US stimulus yet to have an impact on rental says ARA

By Murray Pollok04 December 2009

John McClelland, ARA's vice president of governmental affairs, speaking at the DLR meeting in Paris.

John McClelland, ARA's vice president of governmental affairs, speaking at the DLR meeting in Paris.

The US stimulus package has yet to have had any impact on the US rental industry, according to the American Rental Association's John McClelland, vice president of government affairs.

Mr McClelland, addressing an audience of over 200 French rental managers at the DLR's annual rental meeting in Paris on 3 December, said the Reinvestment Act would see around US$125 billion allocated to construction and infrastructure projects, but than little of that has yet reached the rental sector.

"Many of the initial projects were things like street repairs that don't create a high demand for rental equipment", said Mr McClelland, "We think many of the benefits the industry will see have not yet come into the market place."

The ARA estimates that stimulus projects will eventually contribute around $5.5 billion in additional rental revenues between 2009 and 2019, with the main projects being in highways and streets, transportation, power and communications, water and sewage and government spending.

These revenues will play a significant part in the recovery of the US rental sector.
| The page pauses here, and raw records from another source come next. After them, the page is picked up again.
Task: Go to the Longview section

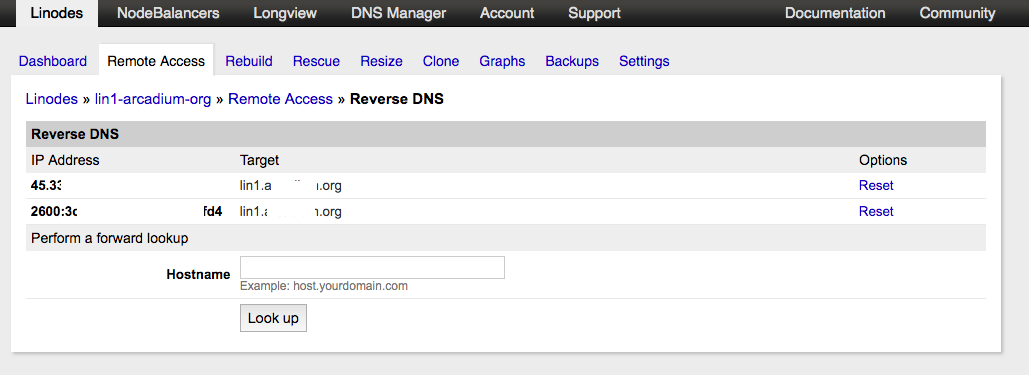Action: click(285, 13)
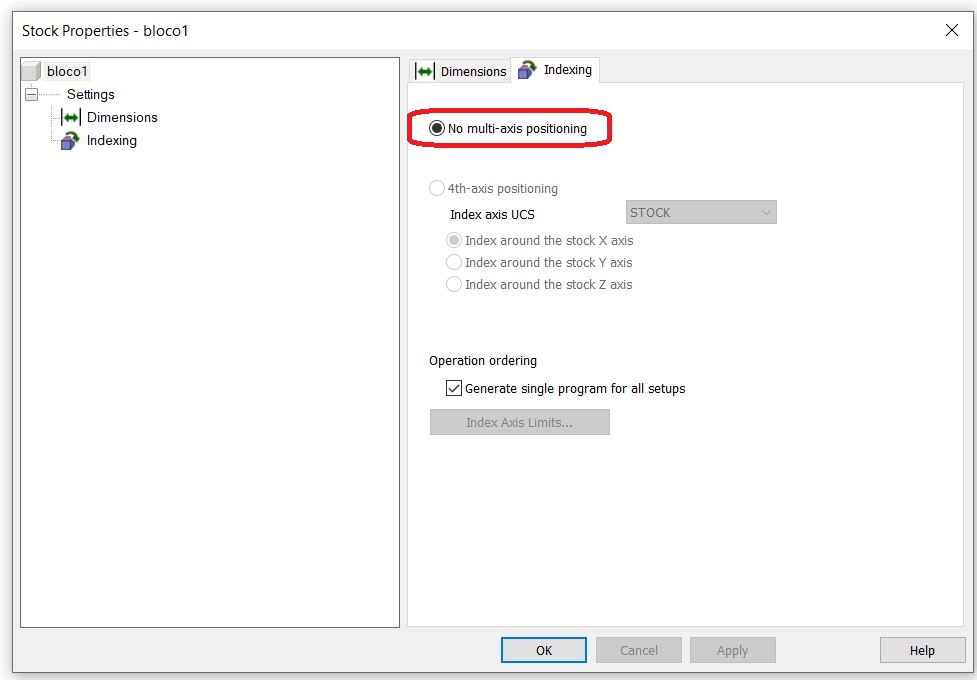Screen dimensions: 977x680
Task: Select Index around the stock X axis
Action: pos(454,240)
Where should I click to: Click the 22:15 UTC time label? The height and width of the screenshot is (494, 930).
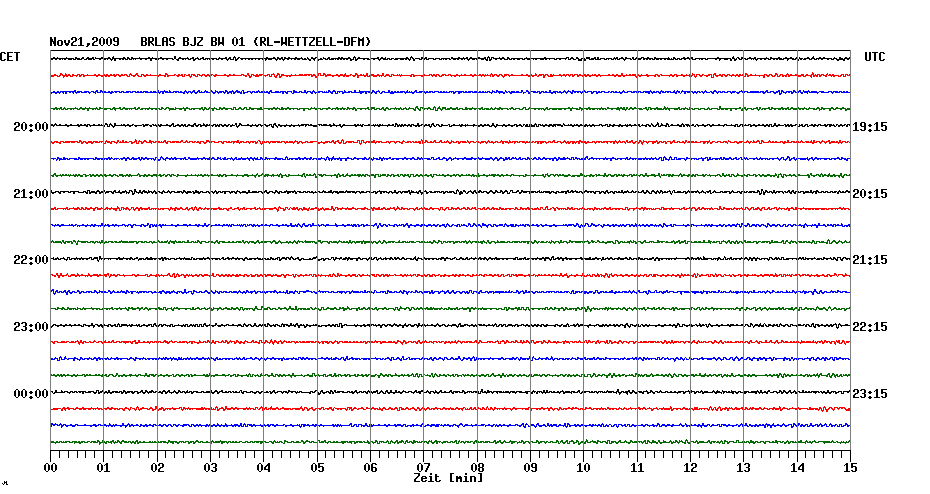click(869, 327)
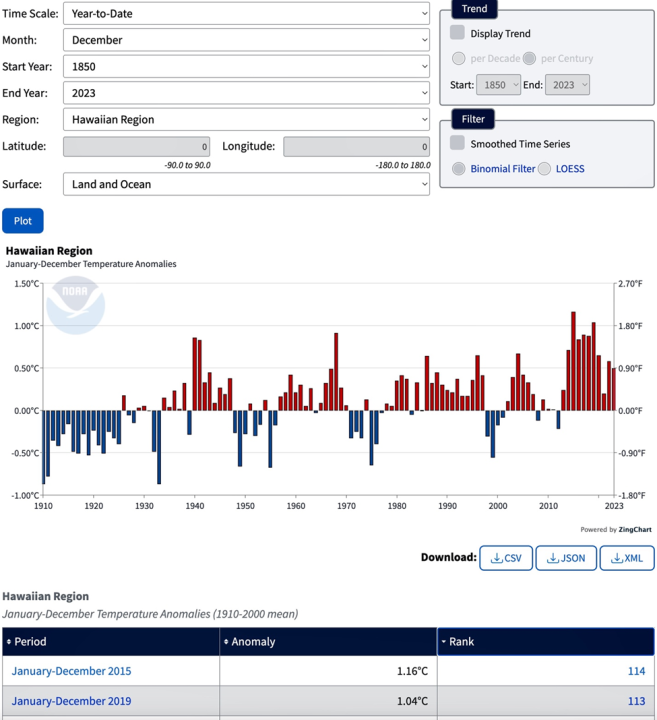Click the Latitude input field
Image resolution: width=657 pixels, height=720 pixels.
(x=137, y=147)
The ARA is forecasting that US rental revenues will fall around 8% to $27.5 billion in 2010 before starting to recover in 2011, but only approaching 2007/8 levels by 2013. The association says the biggest part of the market, construction and industrial rentals, will see a 10% fall in 2010 after a 20% fall this year, recovering to 4% growth in 2011.

"The rental industry has had a deeper recession than the general economy in North America", said Mr McClelland. "The downturn has been deep and prolonged....and we will have a very slow turnaround even in 2011."

Mr McClelland said capital expenditure on construction and industrial rental equipment by US rental companies would remain low at less than $3 billion in 2010 from a high of $10 billion in 2006. ARA is forecasting that US spending will recover in 2011 - reaching around $3.5 billion - before increasing rapidly thereafter.

ARA's figures also reveal that the US party and events sector has been far more robust, with revenues falling only slightly in 2009 before growth resumes next year.

"[Some independents] have been able to use party and events to mitigate [the impact of recession in construction], and generate cash as construction and tool rentals falls off. That's been a bright spot in the US rental industry", said Mr McClelland.